Article

Transforming growth factor alpha suppression of articular chondrocyte phenotype and Sox9 expression in a rat model of osteoarthritis.

University of Western Ontario, London, Ontario, Canada.
Arthritis & Rheumatology (Impact Factor: 7.87). 12/2007; 56(11):3693-705.
Source: PubMed

ABSTRACT To define the roles of transforming growth factor alpha (TGFalpha) in cartilage degradation.
Primary rat articular chondrocytes and articular osteochondral explants were cultured with TGFalpha to assess the effects of TGFalpha on chondrocyte physiology and phenotype.
TGFalpha altered chondrocyte morphology through reorganization of the actin cytoskeleton and formation of stress fibers.

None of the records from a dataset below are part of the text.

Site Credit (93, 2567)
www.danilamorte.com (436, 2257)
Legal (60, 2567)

Expression of anabolic genes, including aggrecan, type II collagen, and cartilage link protein, was reduced in response to TGFalpha. Proliferation of chondrocytes and formation of articular chondrocyte clusters was stimulated by TGFalpha. Expression of matrix metalloproteinase 13 and cathepsin C was increased by TGFalpha. We demonstrated the down-regulation of Sox9 messenger RNA and protein levels by TGFalpha. This was associated with reduced levels of phosphorylated and total SOX9 in cartilage explants upon TGFalpha treatment. In contrast, another growth factor identified in our microarrays, Kitl, had no effects on the chondrocyte parameters tested. To examine correlations between the increased levels of TGFalpha in experimental knee osteoarthritis (OA) with the levels of TGFalpha in humans with knee OA, a microarray analysis of mRNA from 13 normal and 12 late-stage OA cartilage samples was performed. Seven OA samples showed TGFA mRNA levels similar to those in the normal controls, but expression was markedly increased in the other 5 OA samples. These data confirm that TGFA transcript levels are increased in a subset of patients with OA.
This study adds TGFalpha to the list of dysregulated cytokines present in degrading cartilage in OA. Since TGFalpha inhibits articular chondrocyte anabolic capacity, increases catabolic factors, and contributes to the development of chondrocyte clusters, TGFalpha may be a potential target for therapeutic strategies in the treatment of OA.